A Merged Satellite Atmospheric Data Set for Hydrology and Climate Studies

* Fetzer, E J (Eric.J.Fetzer@jpl.nasa.gov), Jet Propulsion Laboratory, 4800 Oak Grove Dr., Pasadena, CA 91109, United States Dang, V (Van.Dang@jpl.nasa.gov), Jet Propulsion Laboratory, 4800 Oak Grove Dr., Pasadena, CA 91109, United States de la Torre Juarez, M (Manuel.Delatorrejuarez@jpl.nasa.gov), Jet Propulsion Laboratory, 4800 Oak Grove Dr., Pasadena, CA 91109, United States Irion, F W (William.F.Irion@jpl.nasa.gov), Jet Propulsion Laboratory, 4800 Oak Grove Dr., Pasadena, CA 91109, United States Lambrigtsen, B H (Bjorn.H.Lambrigtsen@jpl.nasa.gov), Jet Propulsion Laboratory, 4800 Oak Grove Dr., Pasadena, CA 91109, United States Read, W G (William.G.Read@jpl.nasa.gov), Jet Propulsion Laboratory, 4800 Oak Grove Dr., Pasadena, CA 91109, United States Waliser, D E (Duane.E.Waliser@jpl.nasa.gov), Jet Propulsion Laboratory, 4800 Oak Grove Dr., Pasadena, CA 91109, United States

Several of the instruments in the NASA A-Train satellite constellation observe atmospheric water quantities.

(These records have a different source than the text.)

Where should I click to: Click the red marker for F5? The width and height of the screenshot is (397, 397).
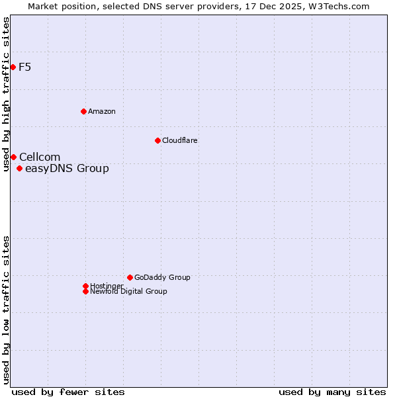[13, 67]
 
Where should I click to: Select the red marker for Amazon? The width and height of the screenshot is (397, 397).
[83, 111]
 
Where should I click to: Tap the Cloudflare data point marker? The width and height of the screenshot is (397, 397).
[157, 140]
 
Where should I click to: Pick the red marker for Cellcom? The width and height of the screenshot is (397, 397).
[13, 157]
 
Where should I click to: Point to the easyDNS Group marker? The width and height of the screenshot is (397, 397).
[19, 169]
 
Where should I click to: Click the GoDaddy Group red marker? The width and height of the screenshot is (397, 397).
[130, 277]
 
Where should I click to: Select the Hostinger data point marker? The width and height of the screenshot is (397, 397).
[85, 286]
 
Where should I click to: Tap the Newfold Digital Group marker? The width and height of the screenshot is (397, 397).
[85, 291]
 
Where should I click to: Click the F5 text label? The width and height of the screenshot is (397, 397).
[25, 67]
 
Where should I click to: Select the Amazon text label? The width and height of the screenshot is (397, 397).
[102, 111]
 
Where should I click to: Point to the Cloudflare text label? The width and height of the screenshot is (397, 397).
[180, 140]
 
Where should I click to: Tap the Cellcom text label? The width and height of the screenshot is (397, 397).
[40, 157]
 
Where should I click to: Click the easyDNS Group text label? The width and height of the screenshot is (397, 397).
[67, 169]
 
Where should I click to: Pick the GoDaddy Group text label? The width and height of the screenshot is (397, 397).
[162, 277]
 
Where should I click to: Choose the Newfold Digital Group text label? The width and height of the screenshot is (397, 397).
[128, 291]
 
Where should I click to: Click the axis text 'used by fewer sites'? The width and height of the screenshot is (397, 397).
[68, 392]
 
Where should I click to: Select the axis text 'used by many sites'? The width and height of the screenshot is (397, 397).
[332, 392]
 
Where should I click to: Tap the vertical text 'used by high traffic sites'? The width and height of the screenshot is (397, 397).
[6, 94]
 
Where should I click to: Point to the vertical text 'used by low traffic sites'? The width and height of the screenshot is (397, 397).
[6, 310]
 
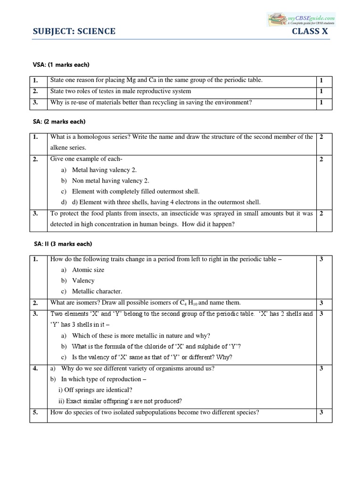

These instruments included the Atmospheric Infrared Sounder (AIRS), the Advance Microwave Scanning Radiometer for EOS (AMSR-E) and the Moderate-resolution Imaging Spectroradiometer (MODIS) all on Aqua, the Microwave Limb Sounder (MLS) on Aura, the Cloudsat radar, and the Cloud-Aerosol Lidar and Infrared Pathfinder Satellite Observation (CALIPSO) lidar. AIRS, AMSR-E, MODIS and MLS measure water vapor, while CloudSat, CALIPSO, MLS AMSR-E, MODIS and AIRS observe a variety of cloud properties, including fraction, top height and bottom and cloud ice and water distributions. Because these satellites fly in formation as part of the A-Train, these measurements are made with overlapping spatial coverage and time coincidence of a few minutes or less. These sampling characteristics preserve the instantaneous relationship between water vapor, cloud liquid, and cloud ice. We are combining these observations into a long-term data record as part of NASA's Energy and Water Cycle Study (NEWS) program. The merged data set is providing observational constraints on numerical models of the hydrologic cycle. Some of the challenges inherent in this work include reconciling similar quantities observed by different instruments, placing observations from different sampling grids into useful formats, merging data sets with different height coverage, and distilling relevant quantities from very large data sets of several years' duration. We also show long-term variability of water vapor observed with this data set.